NATION

A Lieutenant-Colonel’s Account: What Life Is Like As A Peacekeeper

It isn’t easy to start a family and then suddenly get up and leave because duty calls. But such is the life of a soldier whose life is not lived
05 Jun 2018 10:03
A Lieutenant-Colonel’s Account: What Life Is Like As A Peacekeeper
Deputy Secretary for Defence and National Security Ilai Moceica during the UN 40th Anniversary Celebrations Media Launch on June 4,2018.Photo:Simione Haravanua.

It isn’t easy to start a family and then suddenly get up and leave because duty calls.

But such is the life of a soldier whose life is not lived only for his or her family but also for his or her country and those they have sworn to protect at all costs.

That’s the story of many but more so for Lieutenant-Colonel Ilai Moceica who is now working at the Ministry of Defence and National Security as the deputy secretary.

He shared his story during the launch of the 40th Anniversary of the start of Fiji’s contribution to the United Nations in Suva yes­terday.

His story begins in 1985 as an 18-year-old.

He was first deployed under the United Nations Interim Force in Lebanon.

Lieutenant-Colonel Moceica said when he was first deployed to Leb­anon, the Palestinian Liberation Organisation were less than 500 metres from their location and ap­peared every night trying to gain access in the village they were pro­tecting.

“Those were some life-threaten­ing moments that we had faced. We were just counting our days to come back home and see our fami­lies.

“Some of the memories I have was of the bombardments hap­pening around me as I had just got out of high school and thrown into that field.

“I am thankful Government in­vested in bushmasters.”

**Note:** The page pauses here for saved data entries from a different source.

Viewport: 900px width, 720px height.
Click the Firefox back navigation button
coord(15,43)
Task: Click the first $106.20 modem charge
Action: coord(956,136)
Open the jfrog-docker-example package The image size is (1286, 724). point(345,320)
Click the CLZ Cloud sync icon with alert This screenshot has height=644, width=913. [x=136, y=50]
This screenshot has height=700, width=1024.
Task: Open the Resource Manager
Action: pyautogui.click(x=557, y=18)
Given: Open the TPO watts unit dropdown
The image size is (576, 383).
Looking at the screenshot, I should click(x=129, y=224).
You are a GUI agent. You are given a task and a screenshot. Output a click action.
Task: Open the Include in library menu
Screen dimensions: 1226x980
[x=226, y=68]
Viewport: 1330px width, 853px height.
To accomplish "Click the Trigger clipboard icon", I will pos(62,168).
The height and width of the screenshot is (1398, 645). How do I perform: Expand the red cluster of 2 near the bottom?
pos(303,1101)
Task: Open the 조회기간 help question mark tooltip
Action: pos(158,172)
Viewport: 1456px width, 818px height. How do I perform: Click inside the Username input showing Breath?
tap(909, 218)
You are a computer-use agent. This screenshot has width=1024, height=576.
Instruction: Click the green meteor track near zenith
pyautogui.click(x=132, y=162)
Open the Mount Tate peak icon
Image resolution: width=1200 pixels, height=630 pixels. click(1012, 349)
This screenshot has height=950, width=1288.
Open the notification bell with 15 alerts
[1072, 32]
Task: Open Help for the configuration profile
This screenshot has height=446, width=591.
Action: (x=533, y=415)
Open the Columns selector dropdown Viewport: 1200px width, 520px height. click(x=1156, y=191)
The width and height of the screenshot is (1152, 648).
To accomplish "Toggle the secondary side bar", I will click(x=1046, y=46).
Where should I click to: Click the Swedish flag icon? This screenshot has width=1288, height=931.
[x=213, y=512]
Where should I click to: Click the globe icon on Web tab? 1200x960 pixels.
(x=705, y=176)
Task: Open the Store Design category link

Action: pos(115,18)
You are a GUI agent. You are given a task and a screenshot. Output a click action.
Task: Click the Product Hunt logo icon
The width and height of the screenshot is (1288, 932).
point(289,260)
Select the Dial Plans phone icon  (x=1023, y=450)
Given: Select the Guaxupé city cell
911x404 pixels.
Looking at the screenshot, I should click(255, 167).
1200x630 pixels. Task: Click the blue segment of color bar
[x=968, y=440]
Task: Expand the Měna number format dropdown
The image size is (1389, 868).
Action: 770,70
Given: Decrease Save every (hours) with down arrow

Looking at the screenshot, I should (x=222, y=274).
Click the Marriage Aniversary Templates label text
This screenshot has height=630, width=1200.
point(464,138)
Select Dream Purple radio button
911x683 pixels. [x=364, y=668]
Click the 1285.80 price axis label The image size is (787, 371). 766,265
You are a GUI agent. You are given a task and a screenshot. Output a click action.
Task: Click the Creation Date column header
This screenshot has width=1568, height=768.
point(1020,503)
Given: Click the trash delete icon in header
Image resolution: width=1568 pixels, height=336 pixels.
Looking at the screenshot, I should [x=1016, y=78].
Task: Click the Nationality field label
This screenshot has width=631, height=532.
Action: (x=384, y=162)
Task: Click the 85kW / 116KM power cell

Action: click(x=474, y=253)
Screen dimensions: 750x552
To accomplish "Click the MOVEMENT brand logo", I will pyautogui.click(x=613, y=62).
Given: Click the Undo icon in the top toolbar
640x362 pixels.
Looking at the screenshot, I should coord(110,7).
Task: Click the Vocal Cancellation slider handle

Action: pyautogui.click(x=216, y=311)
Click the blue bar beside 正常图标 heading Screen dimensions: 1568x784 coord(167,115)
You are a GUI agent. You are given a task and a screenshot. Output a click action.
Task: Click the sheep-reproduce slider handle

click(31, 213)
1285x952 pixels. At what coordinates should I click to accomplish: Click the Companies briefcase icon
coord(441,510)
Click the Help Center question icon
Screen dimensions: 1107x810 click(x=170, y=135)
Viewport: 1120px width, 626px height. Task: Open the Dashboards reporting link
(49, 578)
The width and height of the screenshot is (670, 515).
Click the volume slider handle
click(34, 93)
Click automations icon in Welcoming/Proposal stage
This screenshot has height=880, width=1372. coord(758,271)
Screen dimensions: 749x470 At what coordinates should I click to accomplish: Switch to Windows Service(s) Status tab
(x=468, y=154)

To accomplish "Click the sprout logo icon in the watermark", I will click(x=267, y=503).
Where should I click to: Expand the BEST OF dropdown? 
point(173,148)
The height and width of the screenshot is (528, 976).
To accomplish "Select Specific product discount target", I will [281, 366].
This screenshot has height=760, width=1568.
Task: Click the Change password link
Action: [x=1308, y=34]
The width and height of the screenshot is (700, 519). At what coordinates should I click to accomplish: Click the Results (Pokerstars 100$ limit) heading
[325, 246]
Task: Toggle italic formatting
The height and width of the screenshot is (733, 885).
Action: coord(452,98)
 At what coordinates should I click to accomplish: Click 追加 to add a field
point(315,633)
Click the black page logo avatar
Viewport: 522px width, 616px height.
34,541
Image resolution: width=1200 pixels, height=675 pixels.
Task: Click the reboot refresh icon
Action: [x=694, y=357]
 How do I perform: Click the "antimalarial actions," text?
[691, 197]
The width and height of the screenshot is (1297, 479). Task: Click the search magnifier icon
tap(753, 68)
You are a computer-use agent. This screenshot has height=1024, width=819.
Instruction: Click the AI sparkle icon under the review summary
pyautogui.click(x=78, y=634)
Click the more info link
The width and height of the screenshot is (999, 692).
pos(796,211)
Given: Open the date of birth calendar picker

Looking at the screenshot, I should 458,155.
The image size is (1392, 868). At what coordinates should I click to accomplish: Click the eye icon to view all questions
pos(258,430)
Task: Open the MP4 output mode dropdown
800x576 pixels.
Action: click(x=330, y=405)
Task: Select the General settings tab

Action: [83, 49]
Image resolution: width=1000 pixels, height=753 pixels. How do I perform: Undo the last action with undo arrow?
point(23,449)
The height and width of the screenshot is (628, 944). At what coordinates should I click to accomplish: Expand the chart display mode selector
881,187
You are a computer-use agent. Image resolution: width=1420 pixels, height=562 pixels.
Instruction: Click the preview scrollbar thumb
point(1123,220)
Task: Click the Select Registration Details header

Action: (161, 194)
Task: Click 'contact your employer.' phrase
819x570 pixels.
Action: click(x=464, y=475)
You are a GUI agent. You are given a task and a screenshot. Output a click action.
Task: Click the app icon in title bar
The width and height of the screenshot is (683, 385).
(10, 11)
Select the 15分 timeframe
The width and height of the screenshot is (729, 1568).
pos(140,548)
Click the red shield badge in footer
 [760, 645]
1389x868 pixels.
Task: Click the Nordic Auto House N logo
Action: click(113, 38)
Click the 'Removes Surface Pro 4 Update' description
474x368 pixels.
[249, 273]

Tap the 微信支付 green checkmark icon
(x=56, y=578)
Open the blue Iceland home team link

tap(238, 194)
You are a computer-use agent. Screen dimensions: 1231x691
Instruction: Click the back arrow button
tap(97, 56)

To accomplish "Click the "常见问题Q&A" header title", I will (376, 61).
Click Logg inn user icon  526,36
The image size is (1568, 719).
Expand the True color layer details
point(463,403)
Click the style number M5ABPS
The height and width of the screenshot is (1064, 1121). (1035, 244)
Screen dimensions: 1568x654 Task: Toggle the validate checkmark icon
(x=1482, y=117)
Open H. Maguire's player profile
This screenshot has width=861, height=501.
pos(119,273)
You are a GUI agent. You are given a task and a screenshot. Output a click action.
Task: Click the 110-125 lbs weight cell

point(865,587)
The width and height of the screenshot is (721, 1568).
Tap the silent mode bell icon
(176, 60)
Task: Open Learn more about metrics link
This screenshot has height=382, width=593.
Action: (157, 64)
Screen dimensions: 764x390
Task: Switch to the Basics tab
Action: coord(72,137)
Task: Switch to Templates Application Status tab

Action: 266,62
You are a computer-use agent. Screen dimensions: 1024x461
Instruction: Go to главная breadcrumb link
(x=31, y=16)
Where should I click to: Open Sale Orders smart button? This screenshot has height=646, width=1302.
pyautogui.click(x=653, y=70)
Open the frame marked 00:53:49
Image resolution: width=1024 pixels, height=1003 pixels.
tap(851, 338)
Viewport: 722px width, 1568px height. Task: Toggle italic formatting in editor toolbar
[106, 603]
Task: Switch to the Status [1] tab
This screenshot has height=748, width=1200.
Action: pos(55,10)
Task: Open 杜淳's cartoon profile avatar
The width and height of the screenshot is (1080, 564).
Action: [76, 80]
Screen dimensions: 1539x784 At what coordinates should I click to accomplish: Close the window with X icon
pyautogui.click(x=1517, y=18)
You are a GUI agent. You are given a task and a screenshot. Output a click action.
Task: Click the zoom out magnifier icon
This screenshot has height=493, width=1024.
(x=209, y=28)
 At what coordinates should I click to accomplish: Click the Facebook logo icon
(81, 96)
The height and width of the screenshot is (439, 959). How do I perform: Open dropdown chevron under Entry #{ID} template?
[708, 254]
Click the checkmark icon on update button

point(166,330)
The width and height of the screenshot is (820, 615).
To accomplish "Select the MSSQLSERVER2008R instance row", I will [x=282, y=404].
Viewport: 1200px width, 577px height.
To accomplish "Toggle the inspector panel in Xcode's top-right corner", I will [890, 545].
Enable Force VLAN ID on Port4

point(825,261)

He honoured the Fijian men and women who have and continue to serve in UN Peacekeeping opera­tions and have contributed to the Fijian economy.

“They have also been leaders in various organisations and the Government today,” he said.

“Our contribution as a nation in the international community bringing peace to the less fortu­nate and those who came from fac­ing the war, contributing towards peacekeeping, it has contributed to national building.

“I was motivated to join the Mili­tary because of the work that they do was very brave.

“I had joined the Military force at the age of 18. I was passionate about it from the cadet passing out parades we had in school.

“Like any young Fijian when we see the uniform and the ser­vice and sacrifices that was done overseas, it was my driving force to join the Military,” Mr Moceica said.

He went to Lebanon then to Sinai with the Multinational Force & Observers.

When he returned he attended the Regular Officers Selection Board (ROSB), and was commis­sioned as an officer in 1991.

“My best memory was when I had recently joined the Military as a peacekeeper, I had nothing to worry about being a bachelor as my family was well looked after by my siblings.

“One of the sad moments for me was in 1997 when my youngest daughter was born while I was out on the mission in Lebanon.

“I had to leave my expecting wife behind while she was pregnant and she had to look after herself while I was supposed to be looking after her.

“But I am thankful because it was the call of duty for the service and sacrifice that we did for our na­tion and had obligation to do as soldiers,” Lieutenant-Colonel Mo­ceica said.